• **Requirement**: Without any pictures, retype exactly the lines that begin at the one holding "You are a computer-use agent." and end at the last line of the data below.

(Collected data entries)
==============================
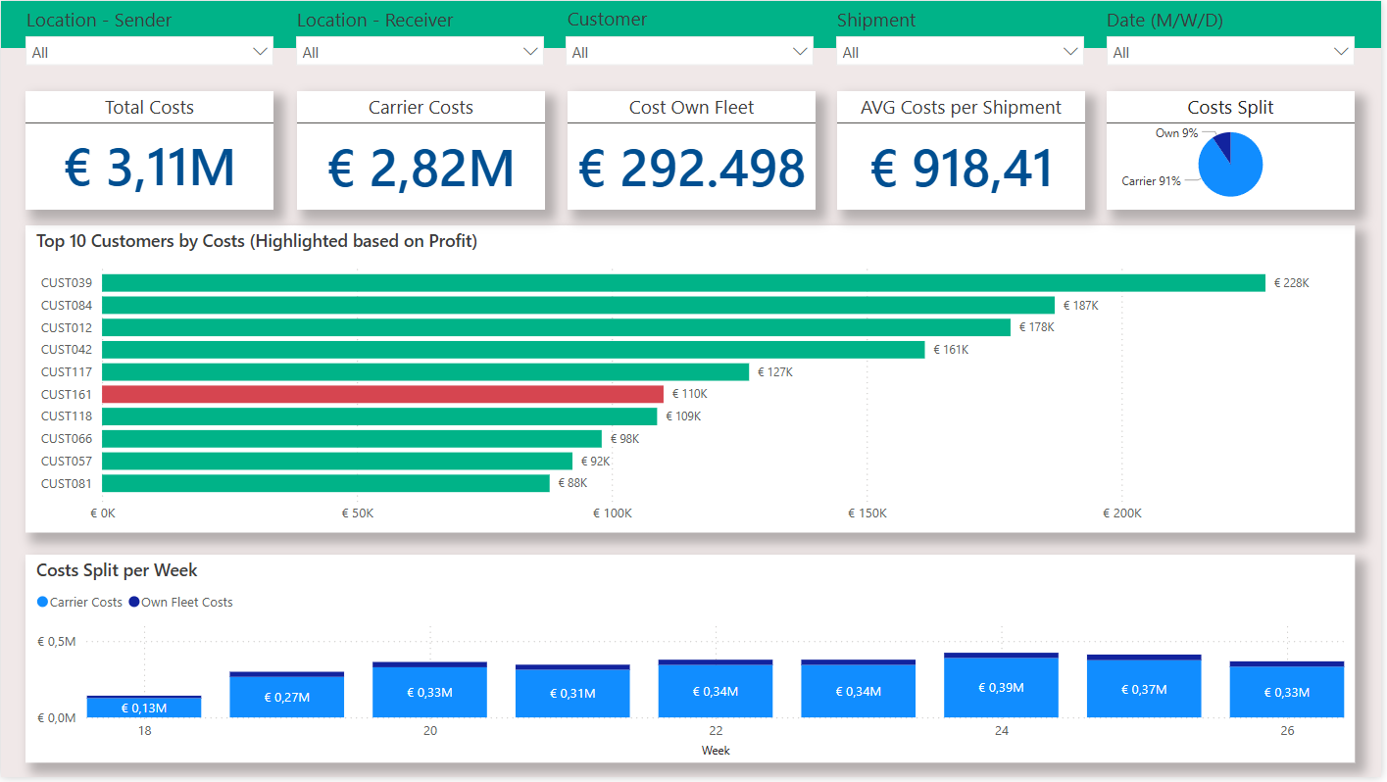Select the dark Own 9% pie slice

click(x=1222, y=145)
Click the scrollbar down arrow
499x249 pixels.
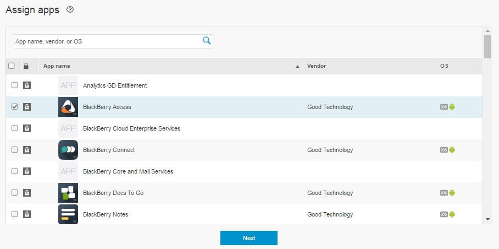(x=487, y=219)
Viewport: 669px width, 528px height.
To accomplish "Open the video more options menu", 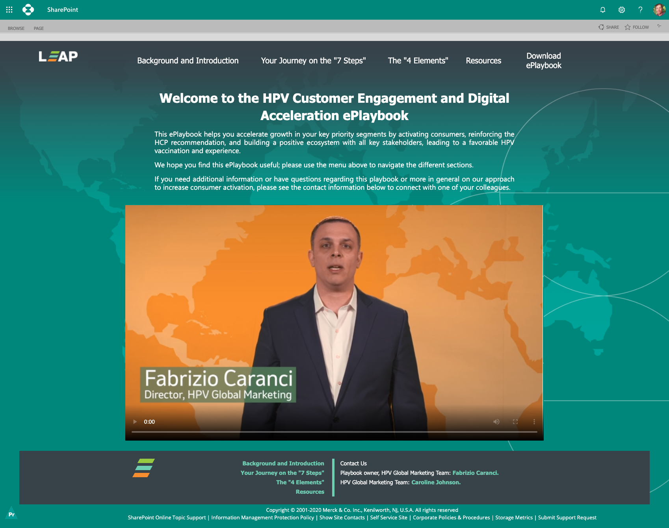I will pyautogui.click(x=534, y=422).
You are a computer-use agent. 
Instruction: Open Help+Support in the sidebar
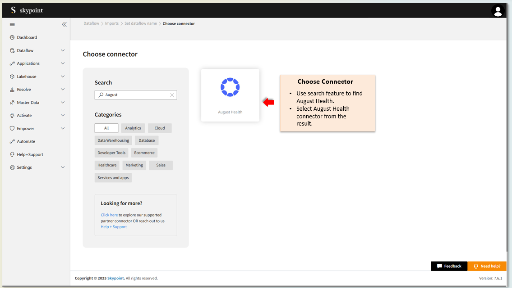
==============================
• **Expected output**:
You are a computer-use agent. 
Instruction: Open Help+Support in the sidebar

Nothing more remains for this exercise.